> [SELECTED EXTRACT]
/---

I'm not going to go point by point because it is pointless since you and I are at far opposite ends of the opinion spectrum. You don't get to decide what "living life" means to me. To me, things like WDW are important to actually living my life. Staying alive and only doing essential activities is not living.
I realize the number is very large, but even if every single person in the US was infected (which isn't possible because herd immunity would happen at some point), somewhere around 0.2% of the population would die from it and maybe another 0.2% would die because they wouldn't be able to get needed medical care in the short term while this happened which would be over the course of 2-3 months. While 0.4% of 330+ million people is a lot, even doing absolutely nothing, well over 99% of the population would be "protected."
You contradict yourself when you say that all COVID deaths are preventable but that you aren't talking about total lockdowns. If you don't have total lockdowns, there will still be plenty of deaths and therefore not nearly all of them are preventable.
To me, and even others that disagree with me on a lot of this topic, "essential activities only" and "lockdowns" are not very different from each other. The former may not require me to stay locked in my home but it is still locking down my life.
Realistically, my life span is another 40 years or so (I'm 45) and who knows how many of those years will be "good years" where I am physically and mentally capable of doing the things I enjoy like going to WDW or dining out. I am not willing to waste a good percentage of the rest of my life by voluntarily not doing things I enjoy "for the greater good." Even waiting for vaccine distribution is still several months best case. 6 months is over 1% of my remaining likely "good" life span.
I don't have an issue doing them with social distancing protocols and will even wear a face covering to do them but what you suggest I will not do voluntarily.

\---

> [WHAT IS BEING ASKED] Rewrite the post on COVID precautions from "Realistically, my life" up to and including "not do voluntarily.", changing "face covering" to "mask". The listing after this has no connection to the post.

> [INPUT DATA]
/---

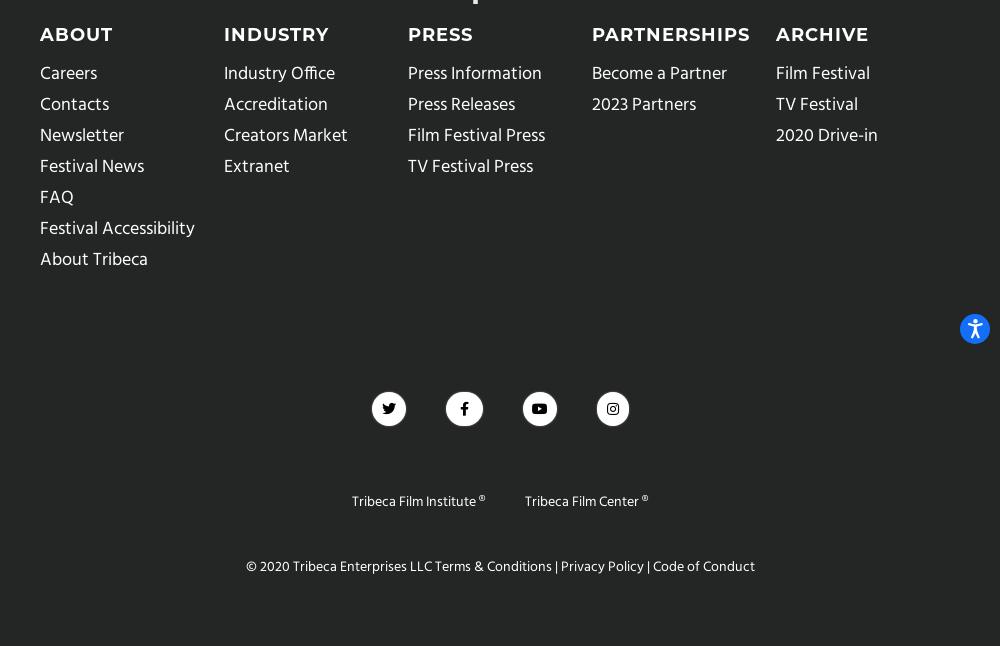 This screenshot has width=1000, height=646. What do you see at coordinates (599, 566) in the screenshot?
I see `'Privacy Policy'` at bounding box center [599, 566].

\---

> [SOLUTION TO THIS EXERCISE]
Realistically, my life span is another 40 years or so (I'm 45) and who knows how many of those years will be "good years" where I am physically and mentally capable of doing the things I enjoy like going to WDW or dining out. I am not willing to waste a good percentage of the rest of my life by voluntarily not doing things I enjoy "for the greater good." Even waiting for vaccine distribution is still several months best case. 6 months is over 1% of my remaining likely "good" life span.
I don't have an issue doing them with social distancing protocols and will even wear a mask to do them but what you suggest I will not do voluntarily.